## DOCUMENT EXTRACT
####################

The first of these laws, enacted in the wake of the Supreme Court’s Roe v. Wade decision, was the Church amendment – named for its sponsor, Senator Frank Church (D-ID). The Administration cites one subsection of this law: An entity receiving federal funds under various laws, including the Public Health Service Act, may not discriminate against a health care professional in employment, staff privileges, etc., “because he performed or assisted in the performance of a lawful sterilization procedure or abortion” (or refused to do so) based on that person’s moral or religious views.[19] The Administration suggests that because EMTALA renders certain abortions “lawful” regardless of state law, hospitals must allow abortions on their premises whenever a member of the medical staff says it will address the mother’s “emergency medical condition” (Brief, p. 7).

But this misreads the Church amendment. That law also says that receipt of those federal funds does not authorize any court or public official to require a health care entity such as a hospital to “make its facilities available for the performance of any sterilization procedure or abortion if the performance of such procedure or abortion in such facilities is prohibited by the entity on the basis of religious beliefs or moral convictions.”[20] The law’s ban on discriminating against a health professional who has performed abortions refers to participation in the past, in other places, or under the aegis of other employment.

The Brief makes a more sweeping claim: This and all other federal laws protecting conscience rights on abortion, or forbidding governmental discrimination against health care entities that do not provide abortions, contain an unstated exception for “emergency” abortions (pp. 26-7).

Here the Administration’s own argument comes back to haunt it. If Congress had wanted to carve out such an exception, “it knew how to say so.” Longstanding laws against federal abortion funding such as the Hyde amendment show that Congress knows exactly how to write such exceptions when it wishes to do so.

In that context, the Church amendment is not at all unclear when it protects a hospital’s objection to providing “any” abortion. Similarly, the major federal law against “discrimination on the basis of sex” in educational institutions states: “Nothing in this chapter shall be construed to require or prohibit any person, or public or private entity, to provide or pay for any benefit or service, including the use of facilities, related to an abortion.”[21]

In case there were any remaining doubt on this point, the Medicare program itself – of which EMTALA is a part – has its own protections for health care entities wishing to participate in the Medicare+Choice and Medicare Advantage programs. These programs often provide savings for enrollees agreeing to access their health care through a local provider network; this raises the question whether HHS would exclude an entity from such networks because it does not provide abortions eligible for Medicare funding. The provision answering this question states:

None of the funds appropriated by this Act (including funds appropriated to any trust fund) may be used to carry out the Medicare Advantage program if the Secretary denies participation in such program to an otherwise eligible entity (including a Provider Sponsored Organization) because the entity informs the Secretary that it will not provide, pay for, provide coverage of, or provide referrals for abortions…[22]

Note that if HHS violates the conscience protection in this law, HHS is prohibited from funding the Medicare Advantage program at all. This provision was first enacted in 1998 as part of the Labor/HHS appropriations act, and remains in law today. In 1998 and at present, Medicare has funded abortion only when the mother’s life is endangered or in cases of rape or incest. Protecting health care entities from forced involvement in those abortions is the reason for the provision. The health care entity remains responsible for informing an enrollee “where to obtain information about all Medicare covered services.”

####################

## DATASET SECTION
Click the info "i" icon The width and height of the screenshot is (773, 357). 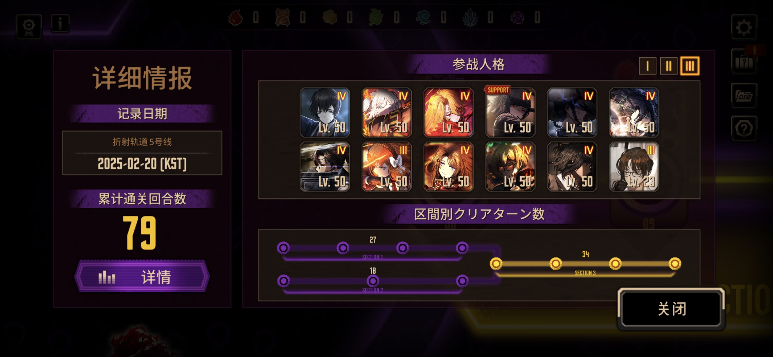(x=60, y=23)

####################

## TASK DESCRIPTION
Revise the passage on the Church amendment from the words "The first of" through "(Brief, p. 7).", replacing "lawful" with "legal". The listing is separate material with no connection to the text.

## OUTPUT FOR THIS EXERCISE
The first of these laws, enacted in the wake of the Supreme Court’s Roe v. Wade decision, was the Church amendment – named for its sponsor, Senator Frank Church (D-ID). The Administration cites one subsection of this law: An entity receiving federal funds under various laws, including the Public Health Service Act, may not discriminate against a health care professional in employment, staff privileges, etc., “because he performed or assisted in the performance of a legal sterilization procedure or abortion” (or refused to do so) based on that person’s moral or religious views.[19] The Administration suggests that because EMTALA renders certain abortions “legal” regardless of state law, hospitals must allow abortions on their premises whenever a member of the medical staff says it will address the mother’s “emergency medical condition” (Brief, p. 7).